For the purposes of this post, I’ll leave the question of whether cowboys should be heroes at all for another time. But I do want to think about how cowboys have been portrayed and to whom their heroic qualities have been directed.
I recently visited Denver, CO for the first time and I stumbled upon the Black American West Museum. The exhibit is dedicated to telling the incredible story of Denver’s pioneering settlers–black cowboys (and girls). The West’s history is filled with stories of run-away-slaves, migrating freed blacks, and black Seminole American Indians who journeyed to build new lives for themselves among the vast plains and deserts of the American West. Many of the early black settlers were the first to help build some of the West’s most popular contemporary cities.
I left Denver several weeks ago, but the pictures and stories of black cowboys have stuck with me since.
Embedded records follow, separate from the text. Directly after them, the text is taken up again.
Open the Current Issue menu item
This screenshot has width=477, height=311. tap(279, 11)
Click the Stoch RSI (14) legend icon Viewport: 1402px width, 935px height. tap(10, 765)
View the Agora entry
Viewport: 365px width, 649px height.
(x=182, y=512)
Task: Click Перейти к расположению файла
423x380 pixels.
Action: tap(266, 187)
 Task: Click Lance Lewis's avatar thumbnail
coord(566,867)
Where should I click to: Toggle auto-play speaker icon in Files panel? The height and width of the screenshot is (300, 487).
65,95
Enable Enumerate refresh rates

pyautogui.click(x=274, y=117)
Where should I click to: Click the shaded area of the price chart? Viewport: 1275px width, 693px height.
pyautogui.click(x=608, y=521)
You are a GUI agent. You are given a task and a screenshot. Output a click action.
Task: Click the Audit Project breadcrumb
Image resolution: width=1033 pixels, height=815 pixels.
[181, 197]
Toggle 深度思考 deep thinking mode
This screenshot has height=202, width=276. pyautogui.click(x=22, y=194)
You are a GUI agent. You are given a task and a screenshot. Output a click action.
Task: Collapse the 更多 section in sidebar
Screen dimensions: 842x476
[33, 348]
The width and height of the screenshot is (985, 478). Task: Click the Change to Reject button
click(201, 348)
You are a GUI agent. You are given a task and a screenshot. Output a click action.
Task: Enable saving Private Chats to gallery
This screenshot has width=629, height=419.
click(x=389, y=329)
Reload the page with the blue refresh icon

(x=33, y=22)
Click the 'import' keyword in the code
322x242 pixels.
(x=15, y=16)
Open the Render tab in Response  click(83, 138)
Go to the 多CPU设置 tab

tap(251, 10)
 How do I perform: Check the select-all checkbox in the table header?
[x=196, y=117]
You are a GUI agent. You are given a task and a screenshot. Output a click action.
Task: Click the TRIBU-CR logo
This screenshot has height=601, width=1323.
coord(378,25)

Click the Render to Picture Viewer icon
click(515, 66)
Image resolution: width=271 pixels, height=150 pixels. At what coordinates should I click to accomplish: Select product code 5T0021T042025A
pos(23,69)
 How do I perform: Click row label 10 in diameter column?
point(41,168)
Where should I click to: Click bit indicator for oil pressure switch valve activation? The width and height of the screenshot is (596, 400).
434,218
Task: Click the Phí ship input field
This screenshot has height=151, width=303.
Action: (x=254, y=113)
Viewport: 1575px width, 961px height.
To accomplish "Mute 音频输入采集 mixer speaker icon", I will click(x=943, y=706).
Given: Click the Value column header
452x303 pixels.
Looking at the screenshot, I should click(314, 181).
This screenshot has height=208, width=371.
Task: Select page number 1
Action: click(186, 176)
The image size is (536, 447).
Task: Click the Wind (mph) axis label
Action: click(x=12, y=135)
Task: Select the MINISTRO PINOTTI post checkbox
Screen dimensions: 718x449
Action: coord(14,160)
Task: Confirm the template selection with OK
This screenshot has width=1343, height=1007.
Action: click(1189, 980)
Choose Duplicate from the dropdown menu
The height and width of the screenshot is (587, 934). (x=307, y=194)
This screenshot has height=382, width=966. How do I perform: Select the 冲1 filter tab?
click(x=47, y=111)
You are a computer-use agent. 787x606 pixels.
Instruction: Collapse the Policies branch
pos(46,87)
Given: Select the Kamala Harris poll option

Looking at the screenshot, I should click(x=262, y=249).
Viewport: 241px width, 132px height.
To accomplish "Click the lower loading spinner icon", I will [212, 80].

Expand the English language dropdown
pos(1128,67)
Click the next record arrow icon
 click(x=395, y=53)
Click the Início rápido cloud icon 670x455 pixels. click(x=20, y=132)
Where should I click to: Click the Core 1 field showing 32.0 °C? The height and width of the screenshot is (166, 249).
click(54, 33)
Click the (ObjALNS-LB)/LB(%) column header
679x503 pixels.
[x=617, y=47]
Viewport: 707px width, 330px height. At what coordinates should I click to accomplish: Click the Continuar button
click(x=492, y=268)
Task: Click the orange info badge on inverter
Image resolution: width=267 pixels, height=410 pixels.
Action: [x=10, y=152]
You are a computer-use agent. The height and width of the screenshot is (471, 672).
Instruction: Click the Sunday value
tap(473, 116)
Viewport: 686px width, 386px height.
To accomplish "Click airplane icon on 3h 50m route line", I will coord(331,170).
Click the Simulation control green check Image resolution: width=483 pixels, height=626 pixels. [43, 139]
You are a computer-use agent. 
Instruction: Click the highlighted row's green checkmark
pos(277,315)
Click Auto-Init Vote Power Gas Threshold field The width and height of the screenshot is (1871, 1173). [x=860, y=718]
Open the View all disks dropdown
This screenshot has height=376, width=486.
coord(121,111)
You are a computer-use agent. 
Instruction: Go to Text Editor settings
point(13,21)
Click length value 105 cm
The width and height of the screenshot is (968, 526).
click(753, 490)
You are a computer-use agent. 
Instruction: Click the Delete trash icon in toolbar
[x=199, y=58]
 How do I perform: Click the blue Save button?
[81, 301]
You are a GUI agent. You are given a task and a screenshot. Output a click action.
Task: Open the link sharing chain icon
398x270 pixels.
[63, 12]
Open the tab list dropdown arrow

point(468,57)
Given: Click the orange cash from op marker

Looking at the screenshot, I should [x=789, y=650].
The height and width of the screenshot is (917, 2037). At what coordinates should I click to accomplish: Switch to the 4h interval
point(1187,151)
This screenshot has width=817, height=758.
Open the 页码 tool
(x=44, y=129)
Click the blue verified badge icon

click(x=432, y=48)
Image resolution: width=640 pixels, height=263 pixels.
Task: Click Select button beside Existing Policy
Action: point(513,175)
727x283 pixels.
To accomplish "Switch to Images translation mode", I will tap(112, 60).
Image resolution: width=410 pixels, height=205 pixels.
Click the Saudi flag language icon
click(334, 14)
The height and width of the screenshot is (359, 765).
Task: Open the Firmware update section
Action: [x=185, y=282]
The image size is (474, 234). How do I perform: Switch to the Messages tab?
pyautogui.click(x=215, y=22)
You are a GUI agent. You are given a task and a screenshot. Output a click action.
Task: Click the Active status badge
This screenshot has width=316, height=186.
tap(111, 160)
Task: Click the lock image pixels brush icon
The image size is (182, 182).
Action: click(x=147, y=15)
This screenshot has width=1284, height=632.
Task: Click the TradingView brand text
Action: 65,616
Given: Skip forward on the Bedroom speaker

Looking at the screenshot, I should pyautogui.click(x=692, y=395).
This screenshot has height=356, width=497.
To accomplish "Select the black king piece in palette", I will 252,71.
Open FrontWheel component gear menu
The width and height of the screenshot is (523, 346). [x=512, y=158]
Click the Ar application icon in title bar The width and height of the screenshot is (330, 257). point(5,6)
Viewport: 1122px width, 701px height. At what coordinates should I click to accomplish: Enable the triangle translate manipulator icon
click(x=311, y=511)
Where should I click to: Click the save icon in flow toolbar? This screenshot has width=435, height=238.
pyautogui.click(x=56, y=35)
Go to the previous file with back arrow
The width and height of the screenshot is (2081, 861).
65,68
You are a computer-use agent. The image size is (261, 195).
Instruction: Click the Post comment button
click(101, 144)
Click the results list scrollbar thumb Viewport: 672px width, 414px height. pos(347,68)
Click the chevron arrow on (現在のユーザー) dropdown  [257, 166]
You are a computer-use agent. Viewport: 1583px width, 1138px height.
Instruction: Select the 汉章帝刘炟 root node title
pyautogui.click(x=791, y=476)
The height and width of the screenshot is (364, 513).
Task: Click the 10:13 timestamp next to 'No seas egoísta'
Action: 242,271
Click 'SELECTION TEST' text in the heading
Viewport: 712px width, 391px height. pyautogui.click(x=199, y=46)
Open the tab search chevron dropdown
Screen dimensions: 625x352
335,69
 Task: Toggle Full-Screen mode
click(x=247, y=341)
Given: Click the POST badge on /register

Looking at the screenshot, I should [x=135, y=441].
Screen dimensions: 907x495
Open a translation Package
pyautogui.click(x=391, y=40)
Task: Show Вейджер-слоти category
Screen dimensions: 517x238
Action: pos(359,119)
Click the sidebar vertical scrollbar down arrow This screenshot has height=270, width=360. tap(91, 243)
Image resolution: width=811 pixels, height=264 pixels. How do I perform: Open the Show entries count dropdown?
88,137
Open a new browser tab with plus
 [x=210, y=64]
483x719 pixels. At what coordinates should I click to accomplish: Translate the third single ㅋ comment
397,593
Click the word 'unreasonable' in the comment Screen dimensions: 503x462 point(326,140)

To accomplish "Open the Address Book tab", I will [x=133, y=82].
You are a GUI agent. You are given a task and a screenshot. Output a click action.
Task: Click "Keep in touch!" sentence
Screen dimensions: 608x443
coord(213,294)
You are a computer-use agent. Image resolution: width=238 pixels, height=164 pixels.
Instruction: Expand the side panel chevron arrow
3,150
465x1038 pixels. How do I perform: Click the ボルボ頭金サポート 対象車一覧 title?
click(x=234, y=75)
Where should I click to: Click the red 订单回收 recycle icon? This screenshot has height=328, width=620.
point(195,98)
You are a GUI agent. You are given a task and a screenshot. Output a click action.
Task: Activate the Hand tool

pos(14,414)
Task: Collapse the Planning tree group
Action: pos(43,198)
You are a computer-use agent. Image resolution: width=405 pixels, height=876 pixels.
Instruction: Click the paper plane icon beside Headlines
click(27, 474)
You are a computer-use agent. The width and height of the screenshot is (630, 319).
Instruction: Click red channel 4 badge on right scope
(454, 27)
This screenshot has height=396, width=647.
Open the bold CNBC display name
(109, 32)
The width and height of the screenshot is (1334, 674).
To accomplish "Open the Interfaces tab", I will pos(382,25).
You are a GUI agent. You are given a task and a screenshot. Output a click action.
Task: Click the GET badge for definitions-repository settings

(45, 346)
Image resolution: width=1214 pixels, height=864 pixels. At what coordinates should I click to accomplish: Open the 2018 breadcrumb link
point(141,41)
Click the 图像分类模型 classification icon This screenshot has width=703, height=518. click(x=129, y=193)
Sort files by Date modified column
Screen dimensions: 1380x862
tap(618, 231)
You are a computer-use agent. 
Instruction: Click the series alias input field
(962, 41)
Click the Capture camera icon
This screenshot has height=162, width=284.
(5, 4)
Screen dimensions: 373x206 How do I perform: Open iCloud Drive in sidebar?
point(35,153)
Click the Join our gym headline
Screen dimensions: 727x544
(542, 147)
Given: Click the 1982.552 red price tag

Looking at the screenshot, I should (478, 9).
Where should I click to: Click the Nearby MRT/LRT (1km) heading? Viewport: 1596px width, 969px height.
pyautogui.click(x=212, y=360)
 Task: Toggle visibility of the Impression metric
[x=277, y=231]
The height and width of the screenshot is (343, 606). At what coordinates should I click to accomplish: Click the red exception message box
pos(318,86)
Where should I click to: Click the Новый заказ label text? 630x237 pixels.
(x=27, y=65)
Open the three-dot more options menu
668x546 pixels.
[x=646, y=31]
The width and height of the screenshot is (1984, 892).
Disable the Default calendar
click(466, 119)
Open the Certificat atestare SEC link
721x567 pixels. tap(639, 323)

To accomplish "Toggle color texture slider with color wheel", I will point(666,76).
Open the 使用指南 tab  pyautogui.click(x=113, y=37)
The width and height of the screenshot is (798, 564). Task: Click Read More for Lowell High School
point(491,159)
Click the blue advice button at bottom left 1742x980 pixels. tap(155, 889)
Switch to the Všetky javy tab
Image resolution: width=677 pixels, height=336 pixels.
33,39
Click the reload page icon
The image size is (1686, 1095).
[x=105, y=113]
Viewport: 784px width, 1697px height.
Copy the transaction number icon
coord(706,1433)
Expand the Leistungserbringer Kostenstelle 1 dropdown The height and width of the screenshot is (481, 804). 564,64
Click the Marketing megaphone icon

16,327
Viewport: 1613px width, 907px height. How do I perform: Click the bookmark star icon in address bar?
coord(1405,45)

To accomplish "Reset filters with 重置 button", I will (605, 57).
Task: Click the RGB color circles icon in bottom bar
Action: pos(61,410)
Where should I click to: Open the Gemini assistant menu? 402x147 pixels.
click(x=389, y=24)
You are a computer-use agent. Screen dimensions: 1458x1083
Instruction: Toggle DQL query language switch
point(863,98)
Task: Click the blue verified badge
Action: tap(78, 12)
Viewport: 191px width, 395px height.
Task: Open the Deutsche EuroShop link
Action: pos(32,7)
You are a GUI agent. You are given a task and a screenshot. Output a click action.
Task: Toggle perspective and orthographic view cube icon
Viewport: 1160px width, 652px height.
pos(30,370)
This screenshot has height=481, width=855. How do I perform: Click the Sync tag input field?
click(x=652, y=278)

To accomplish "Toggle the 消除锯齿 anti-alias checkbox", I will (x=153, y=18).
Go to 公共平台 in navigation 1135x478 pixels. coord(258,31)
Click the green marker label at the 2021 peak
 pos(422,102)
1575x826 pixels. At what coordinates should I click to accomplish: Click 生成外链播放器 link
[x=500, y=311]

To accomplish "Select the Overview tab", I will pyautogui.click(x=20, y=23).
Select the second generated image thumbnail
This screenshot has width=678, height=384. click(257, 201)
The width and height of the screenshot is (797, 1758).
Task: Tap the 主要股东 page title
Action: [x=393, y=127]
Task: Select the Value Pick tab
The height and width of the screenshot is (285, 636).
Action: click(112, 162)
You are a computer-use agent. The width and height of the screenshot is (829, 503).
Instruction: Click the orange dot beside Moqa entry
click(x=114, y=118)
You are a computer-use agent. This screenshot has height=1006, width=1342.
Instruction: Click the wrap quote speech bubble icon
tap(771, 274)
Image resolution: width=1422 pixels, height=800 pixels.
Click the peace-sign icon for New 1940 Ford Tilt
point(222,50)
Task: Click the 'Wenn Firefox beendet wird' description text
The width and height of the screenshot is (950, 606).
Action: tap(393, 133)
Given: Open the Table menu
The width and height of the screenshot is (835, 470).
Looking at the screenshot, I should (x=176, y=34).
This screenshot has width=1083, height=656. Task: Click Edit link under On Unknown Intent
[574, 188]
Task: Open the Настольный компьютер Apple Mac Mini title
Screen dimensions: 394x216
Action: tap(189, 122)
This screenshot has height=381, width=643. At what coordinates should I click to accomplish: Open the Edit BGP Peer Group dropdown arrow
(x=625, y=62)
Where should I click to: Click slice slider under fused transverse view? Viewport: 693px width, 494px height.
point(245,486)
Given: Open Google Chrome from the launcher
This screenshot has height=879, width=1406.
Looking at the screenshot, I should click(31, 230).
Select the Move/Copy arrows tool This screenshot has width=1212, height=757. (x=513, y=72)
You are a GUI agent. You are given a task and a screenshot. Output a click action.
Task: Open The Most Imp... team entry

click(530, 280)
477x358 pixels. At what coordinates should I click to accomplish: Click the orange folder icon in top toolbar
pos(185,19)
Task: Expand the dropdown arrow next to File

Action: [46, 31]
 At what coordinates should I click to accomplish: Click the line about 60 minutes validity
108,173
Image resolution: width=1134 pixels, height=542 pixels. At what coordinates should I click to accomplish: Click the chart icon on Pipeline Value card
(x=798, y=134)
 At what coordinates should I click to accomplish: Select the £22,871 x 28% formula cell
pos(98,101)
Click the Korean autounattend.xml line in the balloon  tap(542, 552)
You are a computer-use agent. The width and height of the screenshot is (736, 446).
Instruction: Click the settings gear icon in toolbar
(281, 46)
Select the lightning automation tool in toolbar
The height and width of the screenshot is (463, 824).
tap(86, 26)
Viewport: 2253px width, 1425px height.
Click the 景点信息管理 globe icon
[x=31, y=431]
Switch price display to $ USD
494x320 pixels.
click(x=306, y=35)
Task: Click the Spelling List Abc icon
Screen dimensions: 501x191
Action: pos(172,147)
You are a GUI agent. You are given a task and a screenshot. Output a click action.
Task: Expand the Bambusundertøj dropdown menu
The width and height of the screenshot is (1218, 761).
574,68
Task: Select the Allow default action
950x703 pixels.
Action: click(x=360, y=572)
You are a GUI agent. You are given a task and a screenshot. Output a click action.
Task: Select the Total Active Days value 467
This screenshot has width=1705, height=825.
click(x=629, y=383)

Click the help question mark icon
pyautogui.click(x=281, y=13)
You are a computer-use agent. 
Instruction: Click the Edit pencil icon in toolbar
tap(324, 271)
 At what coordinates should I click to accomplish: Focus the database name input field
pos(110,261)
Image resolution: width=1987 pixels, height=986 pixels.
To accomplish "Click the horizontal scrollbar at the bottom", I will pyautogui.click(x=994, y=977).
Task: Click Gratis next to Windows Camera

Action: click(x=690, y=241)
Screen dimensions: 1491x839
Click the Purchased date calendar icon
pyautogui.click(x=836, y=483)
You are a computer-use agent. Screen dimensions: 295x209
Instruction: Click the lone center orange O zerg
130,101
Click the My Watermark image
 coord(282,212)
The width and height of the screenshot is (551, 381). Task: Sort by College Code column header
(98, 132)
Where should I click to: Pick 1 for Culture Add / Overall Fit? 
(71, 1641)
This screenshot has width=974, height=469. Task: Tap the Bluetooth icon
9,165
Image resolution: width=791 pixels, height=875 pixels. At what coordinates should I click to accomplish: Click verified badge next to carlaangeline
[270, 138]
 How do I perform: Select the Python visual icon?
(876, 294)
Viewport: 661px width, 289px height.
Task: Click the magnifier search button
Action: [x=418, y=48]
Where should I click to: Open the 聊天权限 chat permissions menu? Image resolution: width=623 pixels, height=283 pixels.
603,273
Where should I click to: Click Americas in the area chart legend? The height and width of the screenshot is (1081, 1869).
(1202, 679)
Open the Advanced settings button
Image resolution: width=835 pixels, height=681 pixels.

Then, and now, the images of black cowgirls and boys stand out as an anti-stereotype of the typically white American cowboy. I’m no expert of Western culture, but from the movies and music I’ve experienced, they have always been overwhelmingly white. This was a space dominated by white bodies and ideals. But the actual history of the West tells a different story.
Early black cowboys like Bill Pickett, are important because they challenge our embedded stereotypes about who is, and is not, capable of doing and being certain things. In his book, Who’s Afraid of Post-Blackness: What It Means to be Black Now, Tourè challenges rigid notions of racial identity that box people in to narrow ways of being. He suggests that we think about identity and race as fluid and complex. He tells stories of doing adventurous things (like skydiving) that people always told him were typically “white” activities. He describes how challenging racial stereotypes by experiencing new cultures freed him to explore new sides of his self –identity.
In a world where stereotypes have such a tight grip on our imaginations of ourselves, and how we imagine others, it is vital that we work to break them down in order to become more holistic and free. One way to do that is to celebrate examples of the counter-stereotypes all around us. Like the early black cowboys and cowgirls who embodied spaces and practices that were largely seen as “white only”, we should aim to counter the constraining stereotypes that threaten to limit our experiences and possibilities. My heroes have always been cowboys; but now they’re also black.
Black Cowboys. John Ware, born in (iirc) South Carolina as a slave, went west to Texas where he found he was good with horses and cows, drifted north to Montana where he was a foreman, then to Canada where he ended up in the Milk River area owning a ranch. He died circa 1905. When the first Alberta Historical Society was founded in the Twenties the name was unanimously selected as “The John Ware Society”. Canadian author Grant MacEwan wrote a fine biography called, naturally, “John Ware’s Cow Country”.